Saturday, November 17, 2012

America's Underbelly - A Story Not to Be Forgotten

A few days after Christmas, "... the victims of America's last lynching of 1918 were buried in Alabama - two black men, ages fifteen and twenty, and two black women, ages sixtine and twenty. All four had been hanged in Mississippi from the girders of a bridge spanning the Chickasawhay River. They were suspected of murdering a local doctor whose actual murderer, a white man, would be found several days after the hangings. As the four victims stood on the bridge with the nooses around their necks, they begged the white men to set them free. Despite the severe beatings they had endured to force their confessions, they continued to profess their innocence. But this only agitated their killers. To stop the cries of innocence, one man repeatedly struck the older of the girls in the mouth with a wrench, hitting her enough times to knock out all her teeth. She was five months pregnant. The younger girl was also pregnant, due in two weeks. They hit her enough times in the back that she was nearly unconscious by the time the four were hanged. On the afternoon of the burials, the younger girl's mother believed that the baby in her daughter's womb was still alive. But no one knew how to save it and everyone was afraid to seek help outside the circle of friends who had come to mourn the dead that day."

~ From Savage Peace by Ann Hagedorn, pp. 44-45.

When I read this chilling account on the morning hours (November 17), I knew that I was reading the story of hell - hell created by white men in the Deep South, white men hating themselves for who they had become during centuries of slavery, only to hate the once enslaved all the more. Were these white men drunk on white lightening? Or just drunk on their own insanity of power and hatred? I'm sure most of them were in church for Christmas singing, "Silent Night," and were likely in church again the next Sunday to hear about Je-e-sus and how Jesus saves.
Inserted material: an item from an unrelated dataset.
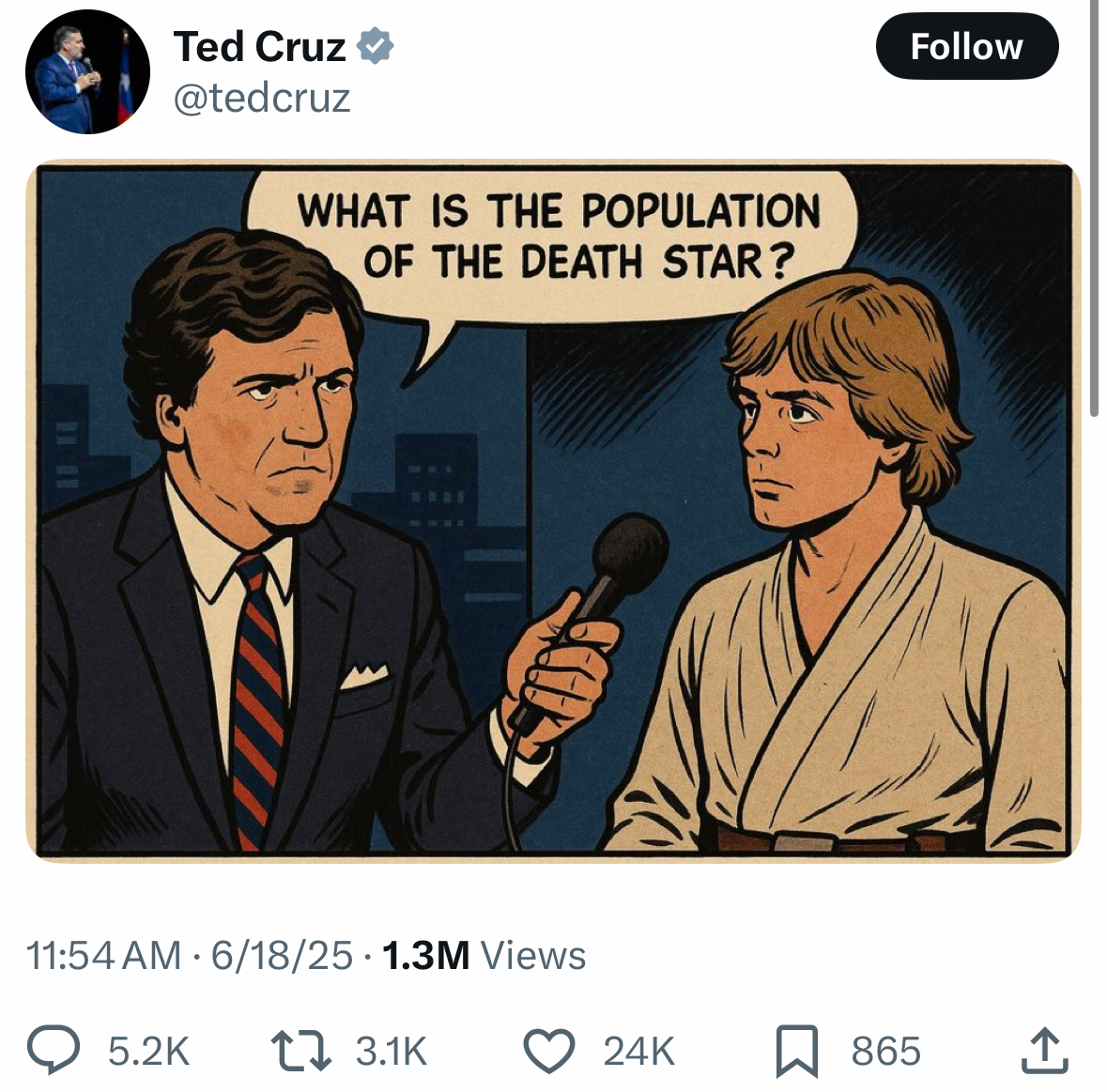
Task: Expand the comic image on the Death Star text
Action: [560, 236]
There is something wrong in the Deep South to this very day - hence the riots that broke out in the early morning hours on the campus of the University of Mississippi after President Obama's reelection Nov. 7.

The Deep South remains crippled with this poison, and all dressed up in the righteous rags of States' Rights and religion, this so-called "Southern Strategy" threatens to cripple the entire nation politically and financially.

Sadly, in all parts of the country, and now especially in the mid-west, these poisons have found new homes in the hearts of old white men who no longer "feel at home in the world that once belonged to them," and young white men who find themselves unable to claim the "American Dream."

Whatever faith you may possess, I hope the above account shakes you to the core of your soul and leaves you disturbed.

For this is a story that continues to live in America's underbelly, and, in some tragic ways, in every white American.

Perhaps humanity can never fully expunge the poisons of racial hatred, but awareness of it's deadly nature, and a mindfulness of its symptoms, will enable us to control it within ourselves, and name it when it rears its ugly head, though wearing a fine suit and sounding oh so erudite.

America's underbelly - a story not to be forgotten!